== Segment start ==

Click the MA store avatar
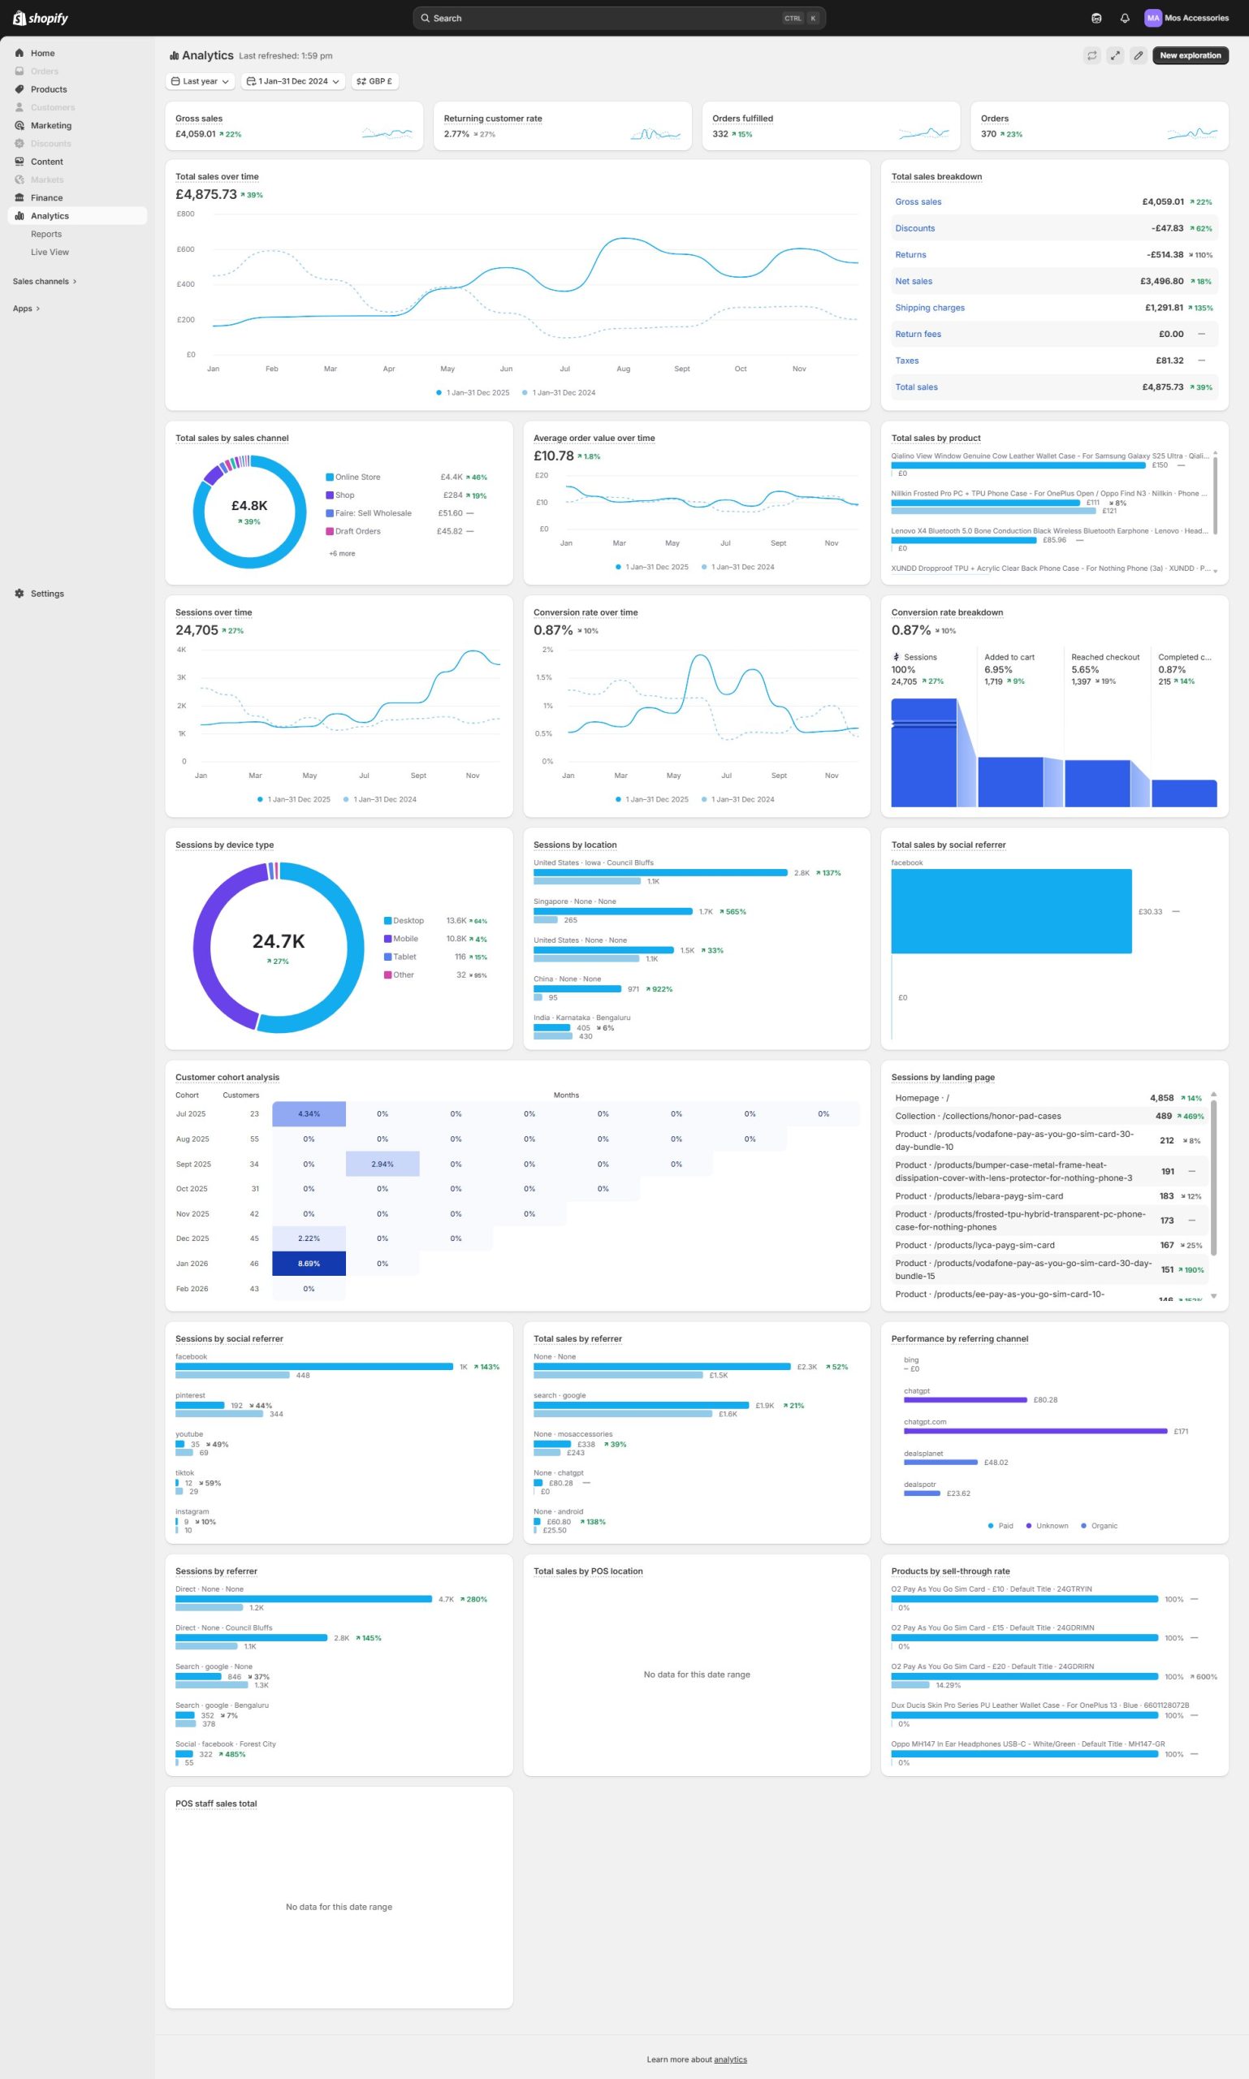Viewport: 1249px width, 2079px height. coord(1152,19)
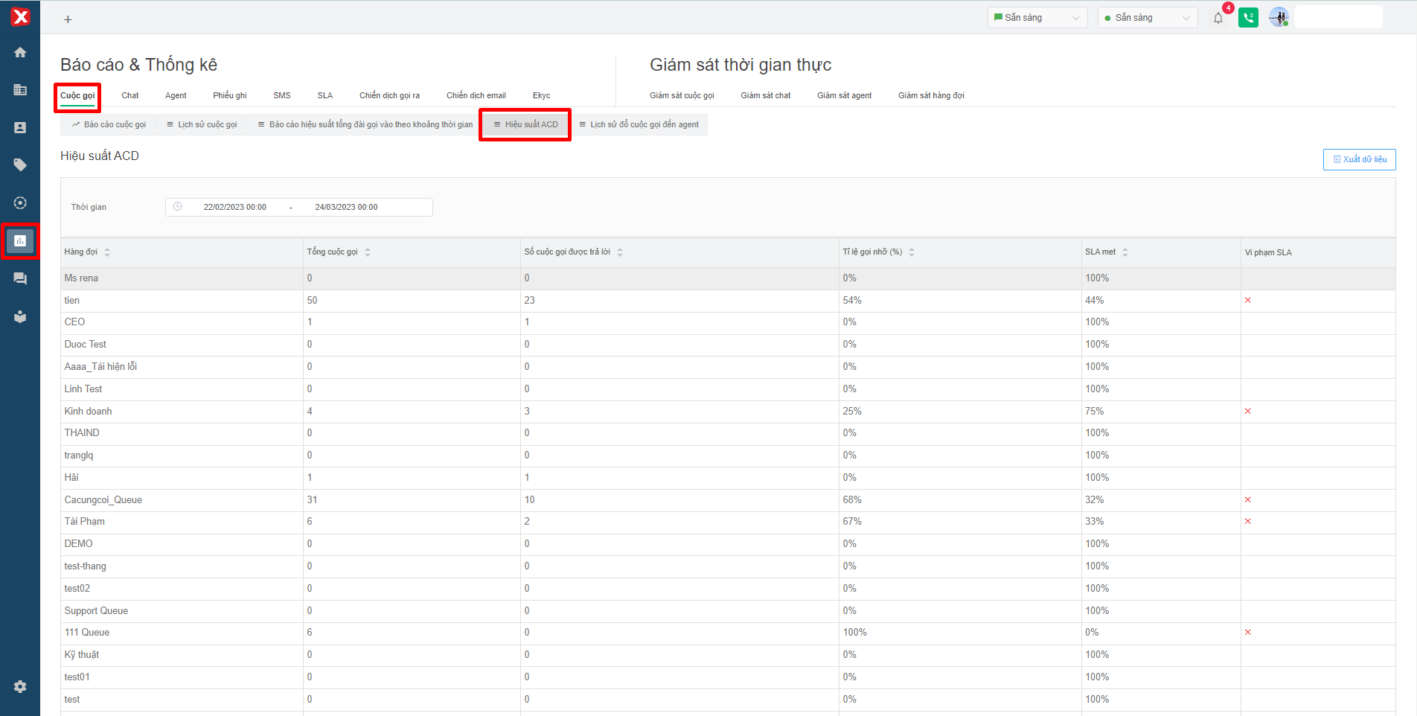Sort table by Hàng đợi column
The image size is (1417, 716).
click(x=107, y=252)
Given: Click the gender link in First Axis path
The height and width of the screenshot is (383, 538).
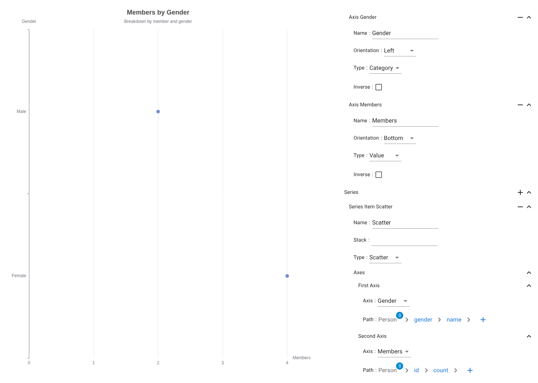Looking at the screenshot, I should point(423,320).
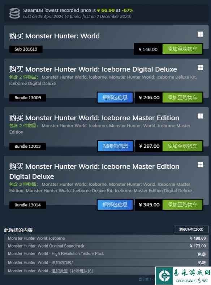Image resolution: width=211 pixels, height=285 pixels.
Task: Open the Bundle 13009 SteamDB link
Action: pyautogui.click(x=28, y=98)
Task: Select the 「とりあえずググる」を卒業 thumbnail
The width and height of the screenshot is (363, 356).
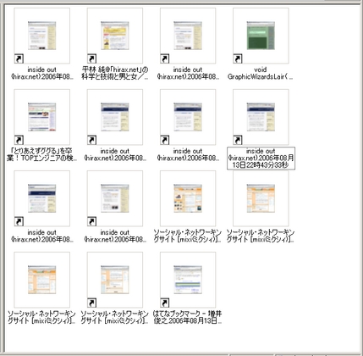Action: [x=42, y=117]
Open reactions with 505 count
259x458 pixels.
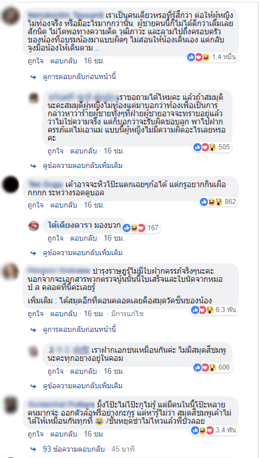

== Segment end ==

#### [Assigned task]
Only the lines from the one containing "Task: Select the 「とりあえずググる」を卒業 thumbnail" through the last line of the entries belong in the answer, given again exactly. Images stay out.

#### [Answer box]
Task: Select the 「とりあえずググる」を卒業 thumbnail
The width and height of the screenshot is (363, 356).
Action: [x=42, y=117]
Open reactions with 505 count
259x458 pixels.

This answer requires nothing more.